**WHAT THE TASK REQUIRES**
Please reproduce the records below, swapping every "Find the location of" for "Locate" and leaving everything else unchanged.

**RECORDS FOR PROCESSING**
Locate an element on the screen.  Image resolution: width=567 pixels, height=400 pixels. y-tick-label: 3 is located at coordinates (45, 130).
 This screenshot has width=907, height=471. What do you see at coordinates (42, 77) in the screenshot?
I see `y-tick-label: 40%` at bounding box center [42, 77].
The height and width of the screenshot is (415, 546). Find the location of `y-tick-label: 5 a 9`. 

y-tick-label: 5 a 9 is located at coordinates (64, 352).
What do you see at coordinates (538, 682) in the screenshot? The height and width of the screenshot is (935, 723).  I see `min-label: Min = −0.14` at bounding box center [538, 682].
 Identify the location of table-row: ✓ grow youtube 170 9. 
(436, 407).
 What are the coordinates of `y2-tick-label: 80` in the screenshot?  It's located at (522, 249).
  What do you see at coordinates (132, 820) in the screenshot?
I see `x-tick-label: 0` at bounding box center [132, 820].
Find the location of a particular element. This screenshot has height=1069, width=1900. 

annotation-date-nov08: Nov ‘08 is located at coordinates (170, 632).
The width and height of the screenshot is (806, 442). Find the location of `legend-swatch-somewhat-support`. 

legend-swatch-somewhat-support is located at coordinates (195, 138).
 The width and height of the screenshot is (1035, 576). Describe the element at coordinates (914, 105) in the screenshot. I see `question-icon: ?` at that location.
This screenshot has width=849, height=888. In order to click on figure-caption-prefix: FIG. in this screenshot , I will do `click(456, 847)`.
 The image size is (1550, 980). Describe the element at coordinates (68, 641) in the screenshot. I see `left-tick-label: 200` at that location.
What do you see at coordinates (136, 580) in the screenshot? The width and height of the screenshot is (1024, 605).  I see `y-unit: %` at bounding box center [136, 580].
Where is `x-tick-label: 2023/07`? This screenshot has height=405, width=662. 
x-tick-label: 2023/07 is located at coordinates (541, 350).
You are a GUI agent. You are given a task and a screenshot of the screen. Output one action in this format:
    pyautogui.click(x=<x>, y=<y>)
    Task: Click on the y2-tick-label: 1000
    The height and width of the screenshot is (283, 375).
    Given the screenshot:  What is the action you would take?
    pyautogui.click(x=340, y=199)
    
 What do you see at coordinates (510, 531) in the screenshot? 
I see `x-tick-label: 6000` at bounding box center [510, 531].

**ANSWER TO THE PROBLEM**
Locate an element on the screen.  Image resolution: width=567 pixels, height=400 pixels. y-tick-label: 3 is located at coordinates (45, 130).
 This screenshot has width=907, height=471. What do you see at coordinates (42, 77) in the screenshot?
I see `y-tick-label: 40%` at bounding box center [42, 77].
The height and width of the screenshot is (415, 546). Locate `y-tick-label: 5 a 9`. 

y-tick-label: 5 a 9 is located at coordinates (64, 352).
What do you see at coordinates (538, 682) in the screenshot? The height and width of the screenshot is (935, 723).  I see `min-label: Min = −0.14` at bounding box center [538, 682].
 Identify the location of table-row: ✓ grow youtube 170 9. 
(436, 407).
 What are the coordinates of `y2-tick-label: 80` in the screenshot?  It's located at (522, 249).
  What do you see at coordinates (132, 820) in the screenshot?
I see `x-tick-label: 0` at bounding box center [132, 820].
Locate a particular element. This screenshot has height=1069, width=1900. 

annotation-date-nov08: Nov ‘08 is located at coordinates (170, 632).
The width and height of the screenshot is (806, 442). Locate `legend-swatch-somewhat-support`. 

legend-swatch-somewhat-support is located at coordinates (195, 138).
 The width and height of the screenshot is (1035, 576). Describe the element at coordinates (914, 105) in the screenshot. I see `question-icon: ?` at that location.
This screenshot has width=849, height=888. In order to click on figure-caption-prefix: FIG. in this screenshot , I will do `click(456, 847)`.
 The image size is (1550, 980). Describe the element at coordinates (68, 641) in the screenshot. I see `left-tick-label: 200` at that location.
What do you see at coordinates (136, 580) in the screenshot? The width and height of the screenshot is (1024, 605).  I see `y-unit: %` at bounding box center [136, 580].
Where is `x-tick-label: 2023/07`? This screenshot has height=405, width=662. 
x-tick-label: 2023/07 is located at coordinates (541, 350).
You are a GUI agent. You are given a task and a screenshot of the screen. Output one action in this format:
    pyautogui.click(x=<x>, y=<y>)
    Task: Click on the y2-tick-label: 1000
    The height and width of the screenshot is (283, 375).
    Given the screenshot:  What is the action you would take?
    pyautogui.click(x=340, y=199)
    
 What do you see at coordinates (510, 531) in the screenshot? 
I see `x-tick-label: 6000` at bounding box center [510, 531].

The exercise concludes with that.